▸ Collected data
※

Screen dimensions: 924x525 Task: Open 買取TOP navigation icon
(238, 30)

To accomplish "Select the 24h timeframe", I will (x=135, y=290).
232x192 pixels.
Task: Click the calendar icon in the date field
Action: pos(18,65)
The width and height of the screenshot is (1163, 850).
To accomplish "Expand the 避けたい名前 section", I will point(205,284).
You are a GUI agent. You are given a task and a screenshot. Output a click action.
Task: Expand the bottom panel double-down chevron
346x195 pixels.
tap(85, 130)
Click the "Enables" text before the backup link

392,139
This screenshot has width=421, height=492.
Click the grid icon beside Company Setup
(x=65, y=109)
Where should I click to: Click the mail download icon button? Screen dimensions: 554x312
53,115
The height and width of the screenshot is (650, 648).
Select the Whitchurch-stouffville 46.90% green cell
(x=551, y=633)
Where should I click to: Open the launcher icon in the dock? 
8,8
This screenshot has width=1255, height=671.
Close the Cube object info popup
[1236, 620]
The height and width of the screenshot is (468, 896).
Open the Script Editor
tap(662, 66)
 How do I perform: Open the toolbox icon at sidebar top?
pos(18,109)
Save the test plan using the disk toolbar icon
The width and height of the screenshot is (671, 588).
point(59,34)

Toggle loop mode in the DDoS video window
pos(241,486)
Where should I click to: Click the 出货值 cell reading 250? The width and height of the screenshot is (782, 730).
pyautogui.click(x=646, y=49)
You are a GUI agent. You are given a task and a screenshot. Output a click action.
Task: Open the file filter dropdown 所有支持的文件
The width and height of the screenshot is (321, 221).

※

▸ Exercise prompt
Could you print all of the entries again exactly as they stand?

▸ Result of the task
Screen dimensions: 924x525 Task: Open 買取TOP navigation icon
(238, 30)

To accomplish "Select the 24h timeframe", I will (x=135, y=290).
232x192 pixels.
Task: Click the calendar icon in the date field
Action: pos(18,65)
The width and height of the screenshot is (1163, 850).
To accomplish "Expand the 避けたい名前 section", I will point(205,284).
You are a GUI agent. You are given a task and a screenshot. Output a click action.
Task: Expand the bottom panel double-down chevron
346x195 pixels.
tap(85, 130)
Click the "Enables" text before the backup link

392,139
This screenshot has width=421, height=492.
Click the grid icon beside Company Setup
(x=65, y=109)
Where should I click to: Click the mail download icon button? Screen dimensions: 554x312
53,115
The height and width of the screenshot is (650, 648).
Select the Whitchurch-stouffville 46.90% green cell
(x=551, y=633)
Where should I click to: Open the launcher icon in the dock? 
8,8
This screenshot has width=1255, height=671.
Close the Cube object info popup
[1236, 620]
The height and width of the screenshot is (468, 896).
Open the Script Editor
tap(662, 66)
 How do I perform: Open the toolbox icon at sidebar top?
pos(18,109)
Save the test plan using the disk toolbar icon
The width and height of the screenshot is (671, 588).
point(59,34)

Toggle loop mode in the DDoS video window
pos(241,486)
Where should I click to: Click the 出货值 cell reading 250? The width and height of the screenshot is (782, 730).
pyautogui.click(x=646, y=49)
You are a GUI agent. You are given a task and a screenshot. Output a click action.
Task: Open the file filter dropdown 所有支持的文件
The width and height of the screenshot is (321, 221).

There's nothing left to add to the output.